Published 09/18/2016, 01:07 AM
Updated 05/14/2017, 06:45 AM

SPX Monthly Chart

Last week’s review of the macro market indicators noted that heading into September Options Expiration the Equity Indexes were retrenching. Elsewhere looked for gold (SPDR Gold Shares (NYSE:GLD)) to move lower in its short consolidation over 1310 while crude oil (United States Oil (NYSE:USO)) consolidated sideways.

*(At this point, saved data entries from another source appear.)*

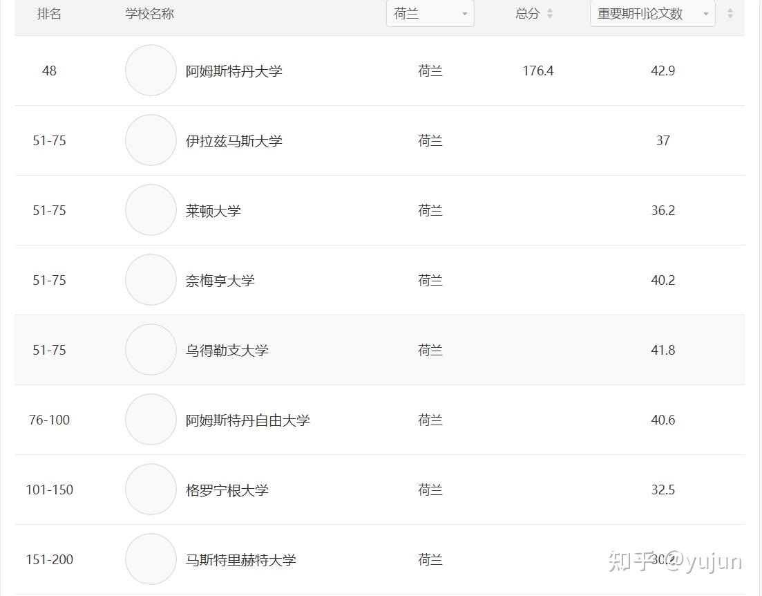Open the 阿姆斯特丹大学 school link
This screenshot has width=762, height=596.
tap(234, 71)
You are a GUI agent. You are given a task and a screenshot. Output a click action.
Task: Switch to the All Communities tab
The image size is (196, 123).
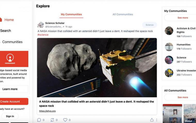pos(123,14)
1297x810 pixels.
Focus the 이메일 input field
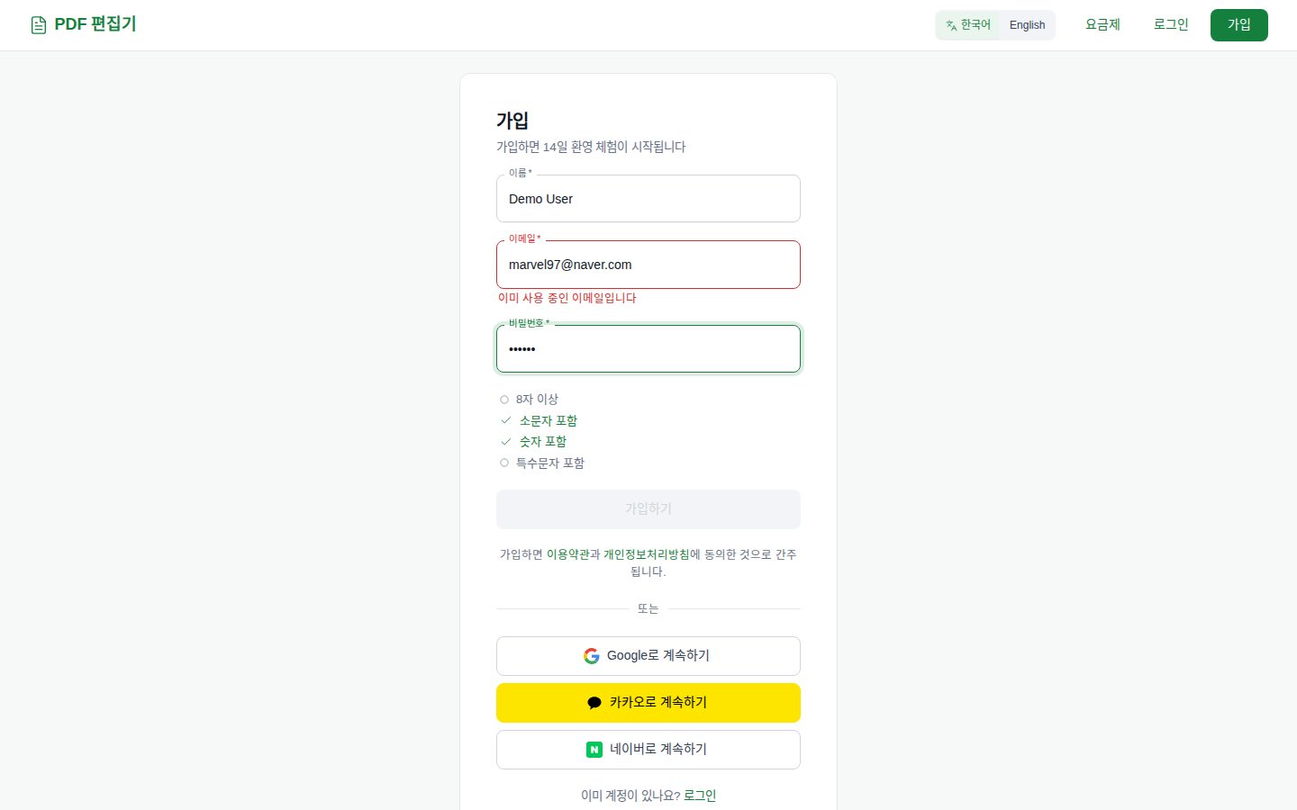[x=649, y=265]
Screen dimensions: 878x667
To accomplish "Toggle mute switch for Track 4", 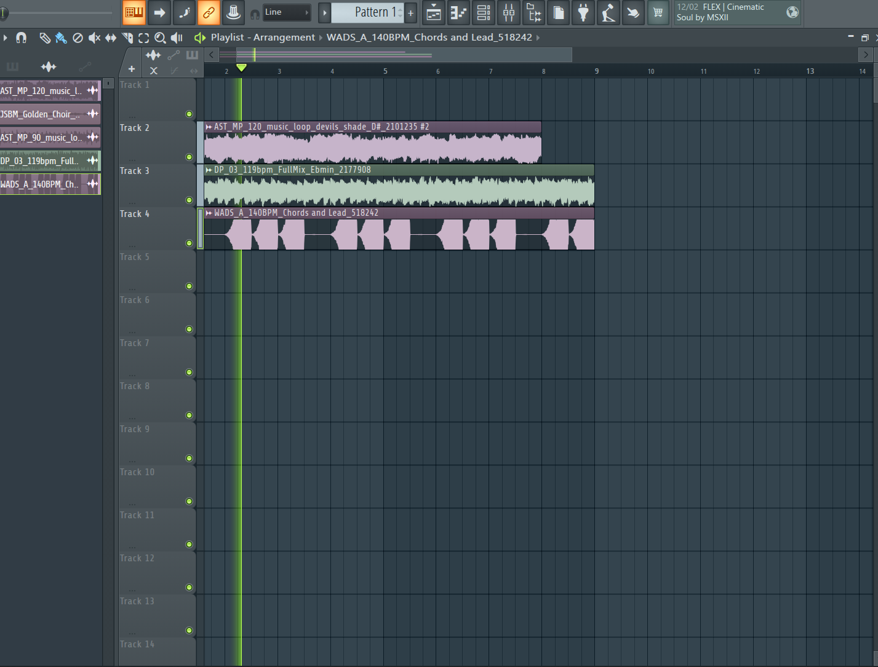I will tap(189, 243).
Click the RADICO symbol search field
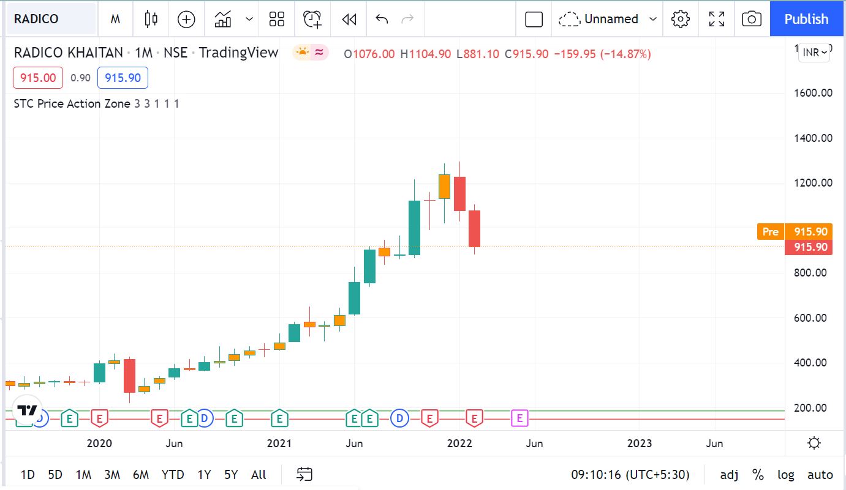The height and width of the screenshot is (490, 846). point(50,19)
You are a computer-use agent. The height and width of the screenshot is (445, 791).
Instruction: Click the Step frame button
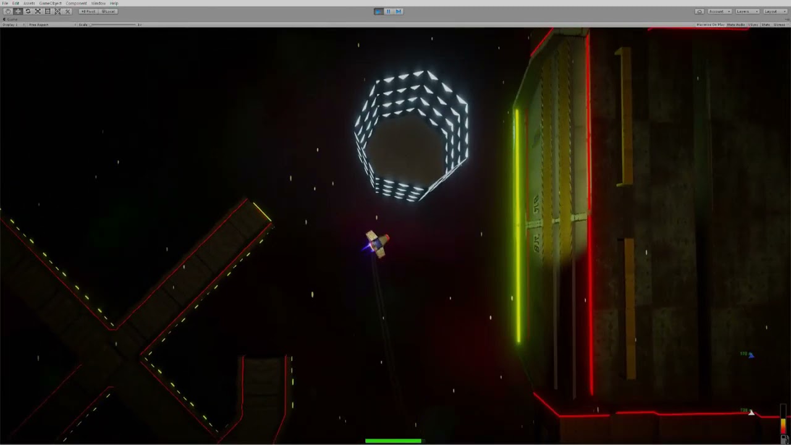point(399,11)
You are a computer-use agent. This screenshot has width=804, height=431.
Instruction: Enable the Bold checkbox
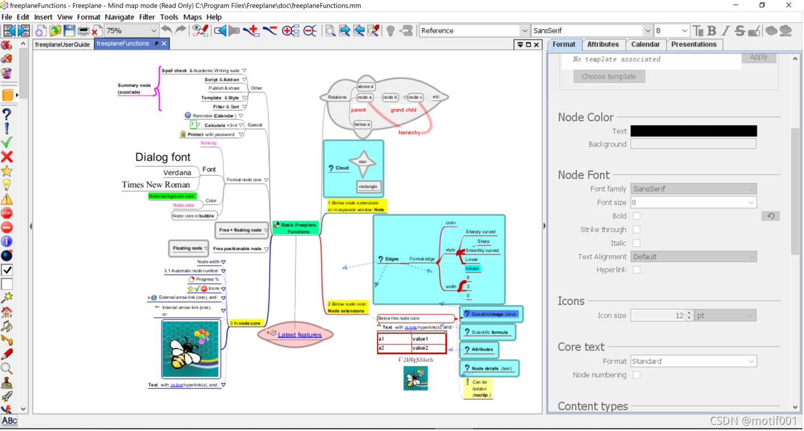click(637, 216)
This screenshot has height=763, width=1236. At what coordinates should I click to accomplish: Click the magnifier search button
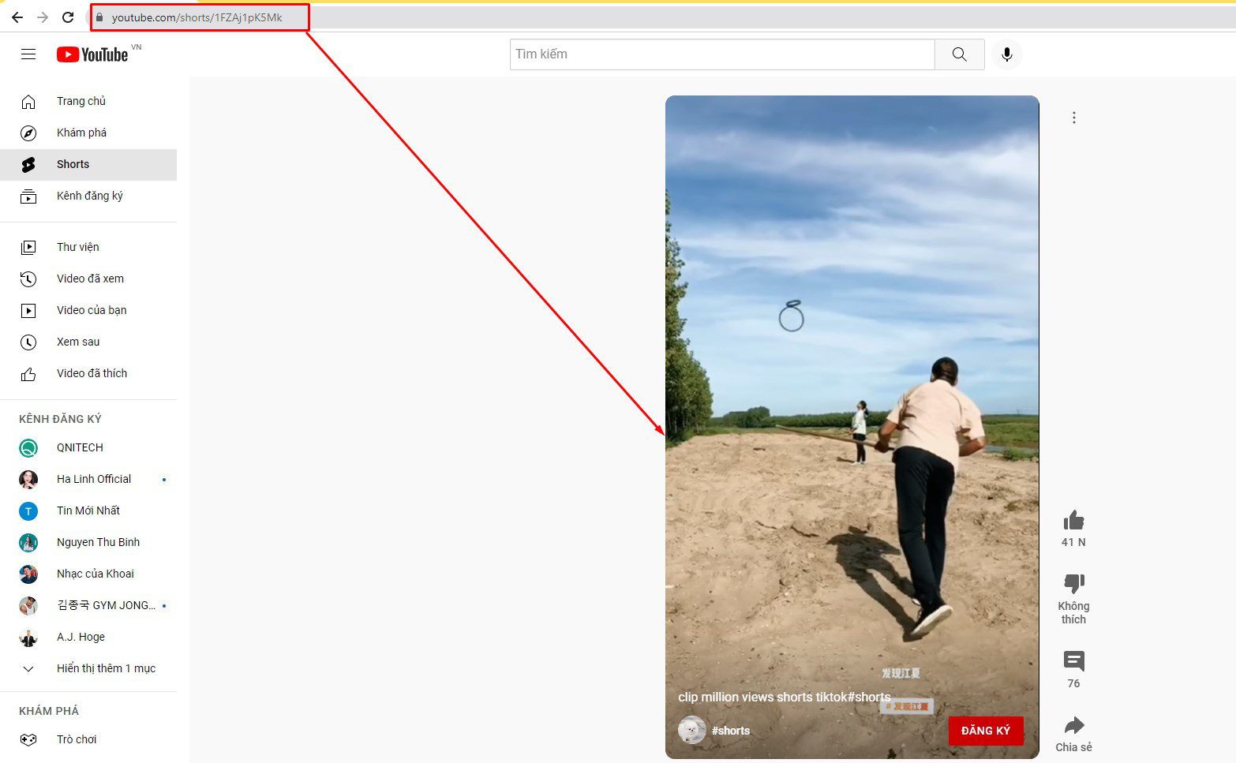coord(959,54)
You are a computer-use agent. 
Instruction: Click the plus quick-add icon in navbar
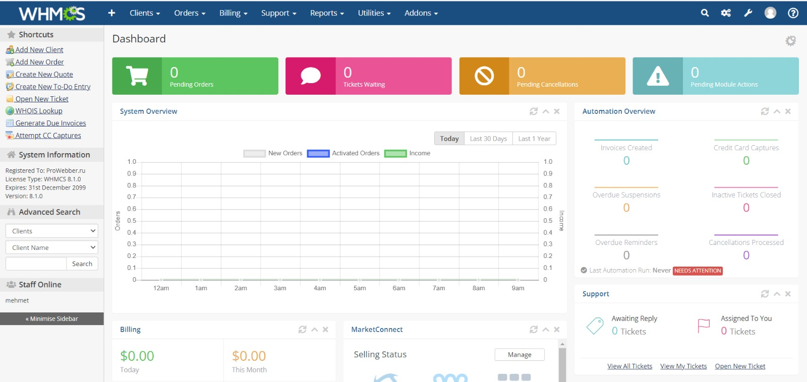coord(111,13)
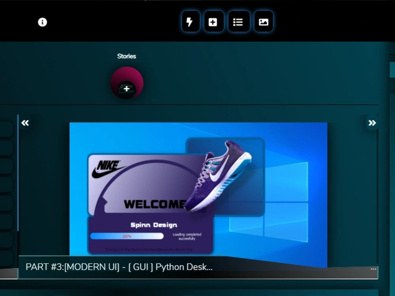Viewport: 395px width, 296px height.
Task: Open the Nike welcome slide image
Action: [198, 189]
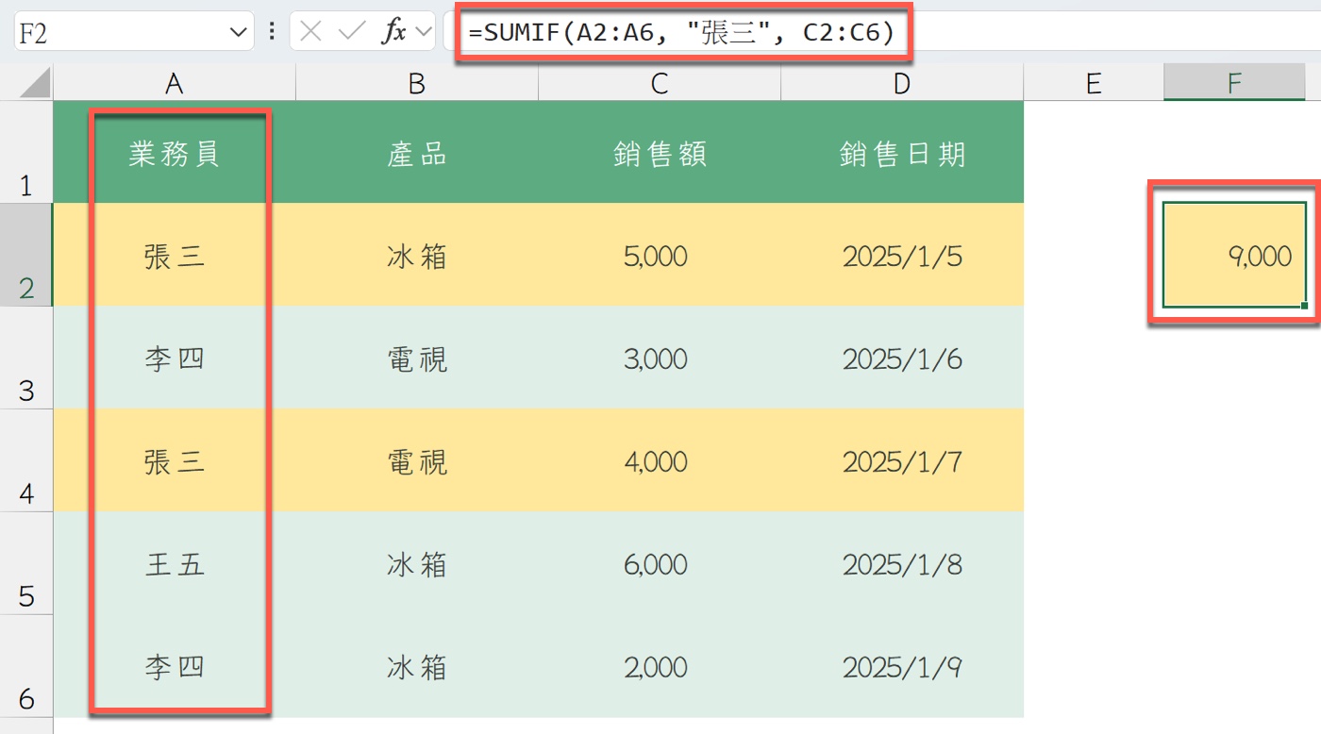Viewport: 1321px width, 734px height.
Task: Click the three-dot name box resize handle
Action: (x=272, y=32)
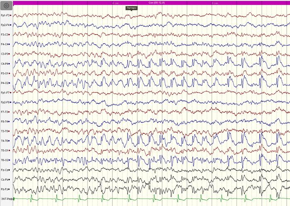The width and height of the screenshot is (290, 206).
Task: Select the Pz-Fz channel label
Action: [5, 189]
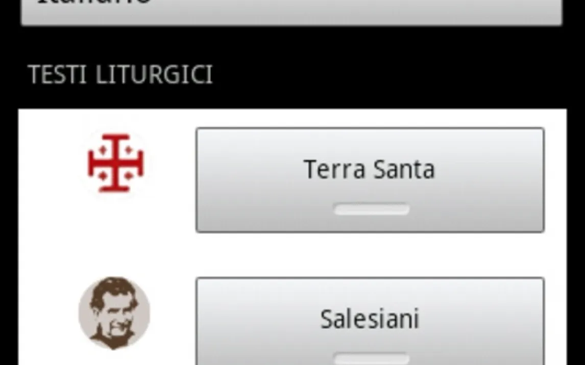
Task: Switch on the Terra Santa status light
Action: [372, 209]
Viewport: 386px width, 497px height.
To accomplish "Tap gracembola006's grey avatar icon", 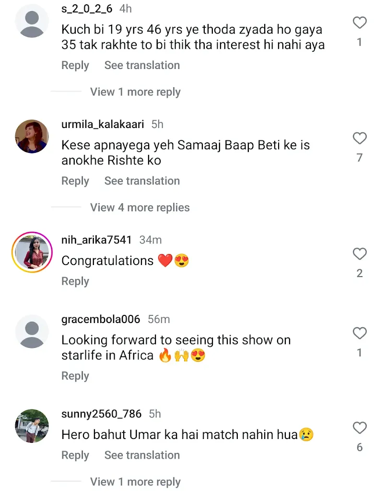I will click(32, 331).
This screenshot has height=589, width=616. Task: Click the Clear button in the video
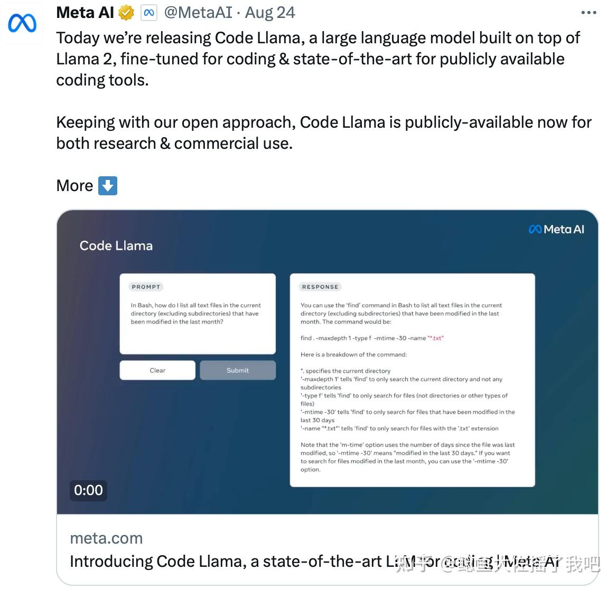coord(157,370)
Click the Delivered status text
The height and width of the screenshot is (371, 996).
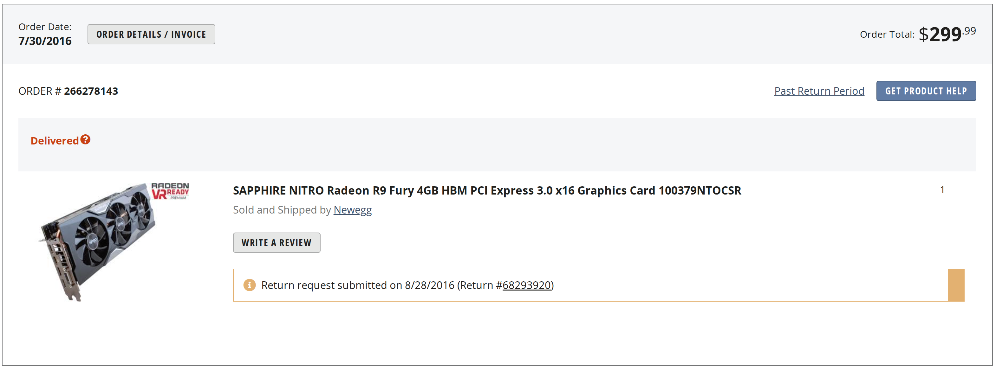(55, 141)
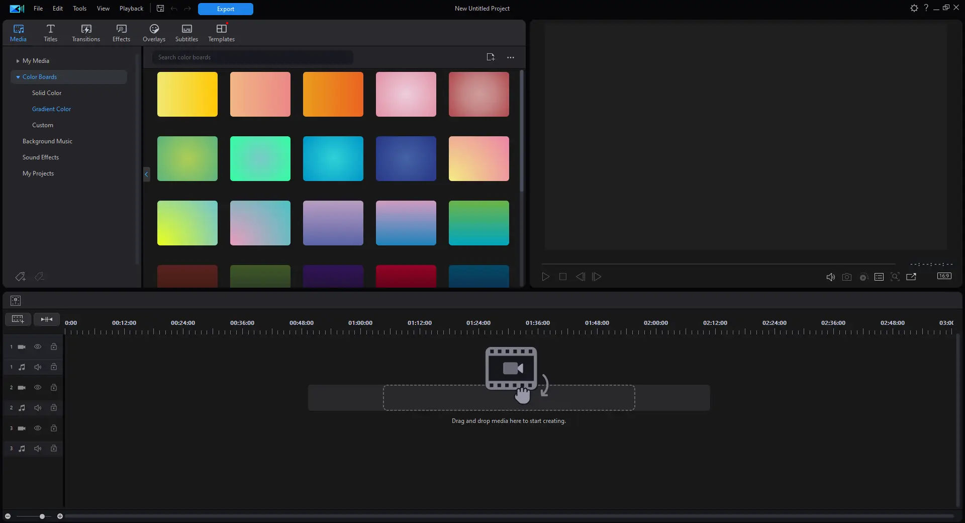
Task: Open settings gear in title bar
Action: pos(914,8)

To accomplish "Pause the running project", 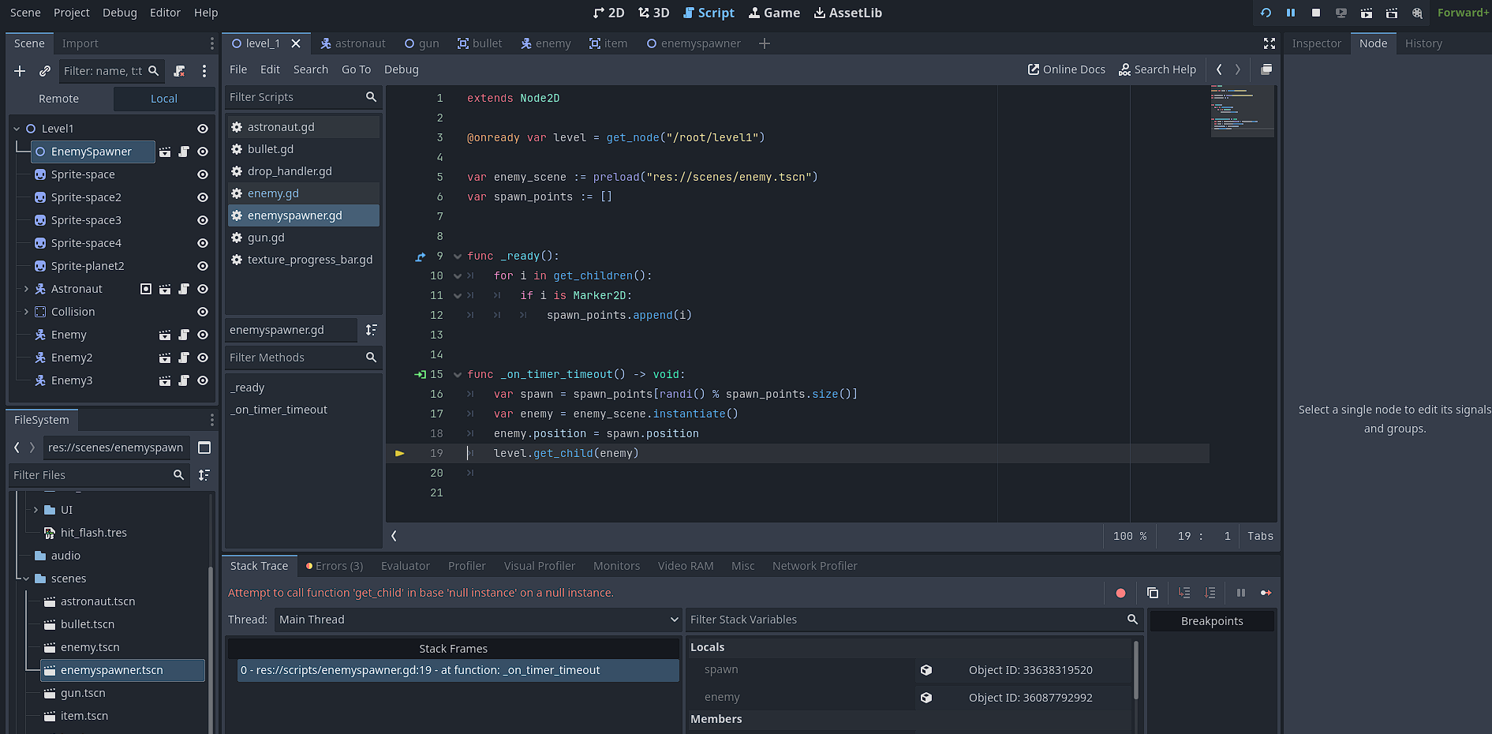I will (1291, 13).
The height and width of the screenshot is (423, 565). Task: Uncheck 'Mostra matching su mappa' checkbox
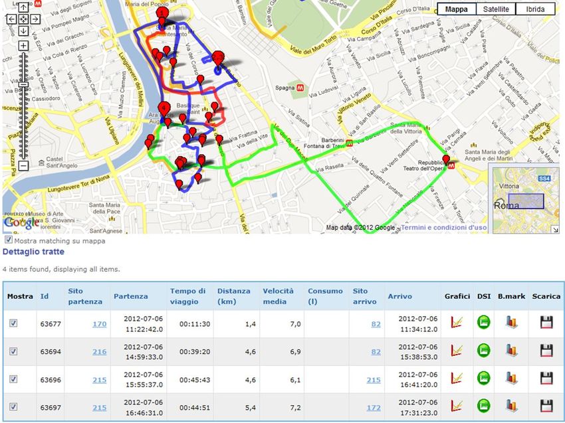(x=8, y=240)
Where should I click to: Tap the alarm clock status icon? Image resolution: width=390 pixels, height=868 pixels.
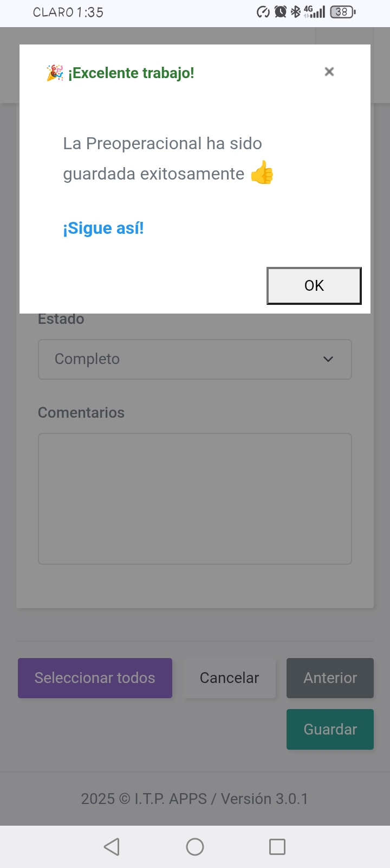(281, 12)
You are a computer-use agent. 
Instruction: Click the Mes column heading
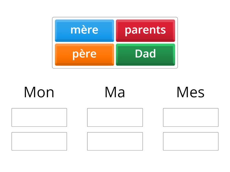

The US Dollar Index looked to move higher in the broad consolidation while US Treasuries (iShares 20+ Year Treasury Bond (NASDAQ:TLT)) were biased lower.

The Shanghai Composite (Deutsche X-trackers Harvest CSI 300 China A-Shares (NYSE:ASHR)) looked to continue to trend slowly higher while Emerging Markets (iShares MSCI Emerging Markets (NYSE:EEM)) were biased to the downside in the short term.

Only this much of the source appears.